The case against the late Mr Savile must be thoroughly investigated and his alleged victims given the help they need to find healing and peace, but they are not the only victims that need help.
Tom Watson MP says he has evidence of a former Cabinet Minister and a senior aide to Margaret Thatcher engaged in child abuse. Simon Danczuk MP told the Commons of allegations against the former and now deceased MP, Sir Cyril Smith. Nicola Blackwood MP, launching a Commons debate on child sexual exploitation, spoke of 50 victims aged 11-16 in her Oxford constituency. The Rochdale case is still fresh in public memory and nine more Rochdale men are due in Court for similar offences. Others speaking in the debate suggested that child abuse is happening in many communities. Ann Coffey MP cited sixty cases of 'inter-familial' abuse in Stockport. Catholic and Anglican priests have also been implicated.

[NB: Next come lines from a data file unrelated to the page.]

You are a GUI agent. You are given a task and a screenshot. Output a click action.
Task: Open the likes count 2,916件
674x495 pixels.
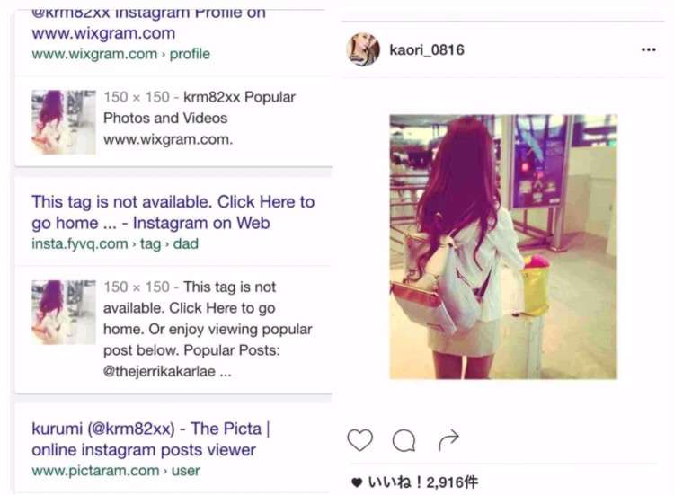[452, 482]
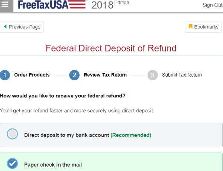The width and height of the screenshot is (223, 171).
Task: Select the gray step 3 circle
Action: (x=152, y=75)
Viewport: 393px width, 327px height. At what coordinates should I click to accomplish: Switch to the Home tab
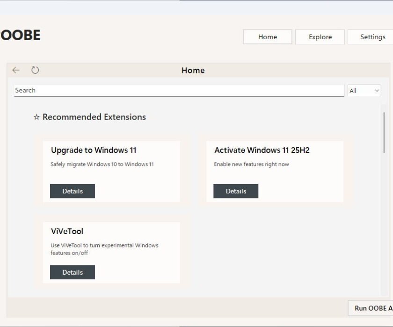268,37

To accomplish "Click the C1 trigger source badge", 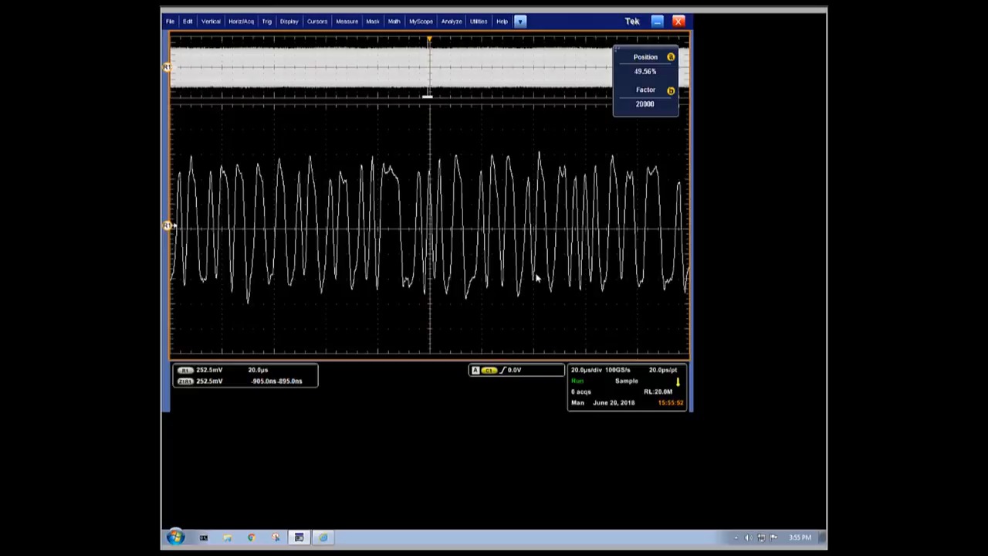I will [x=489, y=371].
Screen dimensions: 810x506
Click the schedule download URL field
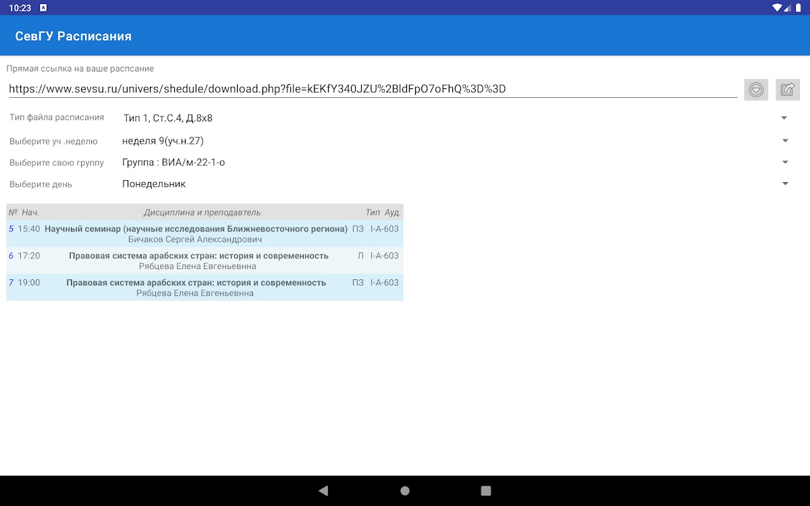(371, 89)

The Christian ideal is that sexual activity belongs in stable, life-long, married relationships but each of these contextual factors has been abandoned in our morally relativist society. I used to think that the only absolute left was that children should be cared for and protected from abuse of any kind. Even that now seems to have gone. What should and can be done?
One of the wisest contributions to be Commons debate, by Graham Allen MP, concerned the need to understand why child abuse happens and how it begins, as a basis for preventing it. He noted evidence that many child abusers had themselves been abused by people they knew; causing some to think that it is normal behaviour. He quoted a source who described typical abusers as lacking empathy for their victims and capable of thinking that the children they were abusing consented to it. In other words, if we want to protect children from child abuse we have to find ways of helping everyone to grow into well-adjusted, emotionally aware human beings.

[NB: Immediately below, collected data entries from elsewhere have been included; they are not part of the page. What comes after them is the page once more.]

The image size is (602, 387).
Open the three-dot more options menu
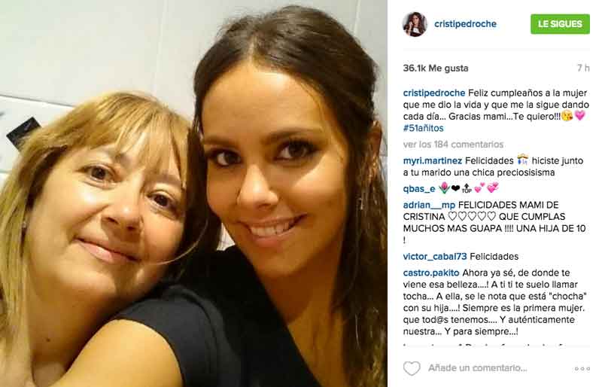(x=582, y=368)
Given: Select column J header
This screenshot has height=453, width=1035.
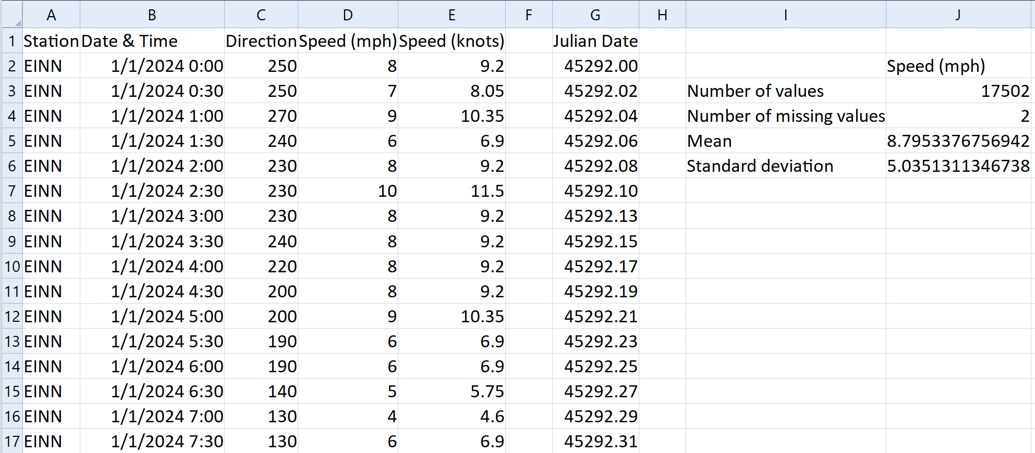Looking at the screenshot, I should tap(958, 15).
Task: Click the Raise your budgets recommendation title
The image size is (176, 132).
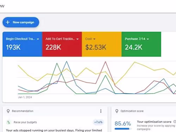Action: [25, 122]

This focuses attention on parenting and schools but neither are presently in a good place to fulfil this responsibility. Too many parents split up whilst their children are still under 16 and teachers are required to reflect contemporary moral values. The challenge to the churches is obvious. What are they doing to prepare couples whom they marry to stay together and then to parent effectively so that they nurture their children to grow up safely, with a healthy emotional life and empathy in their relationships. It is difficult to avoid the conclusion that child abuse is part of a bigger problem and preventing it should be a top priority of Church and state.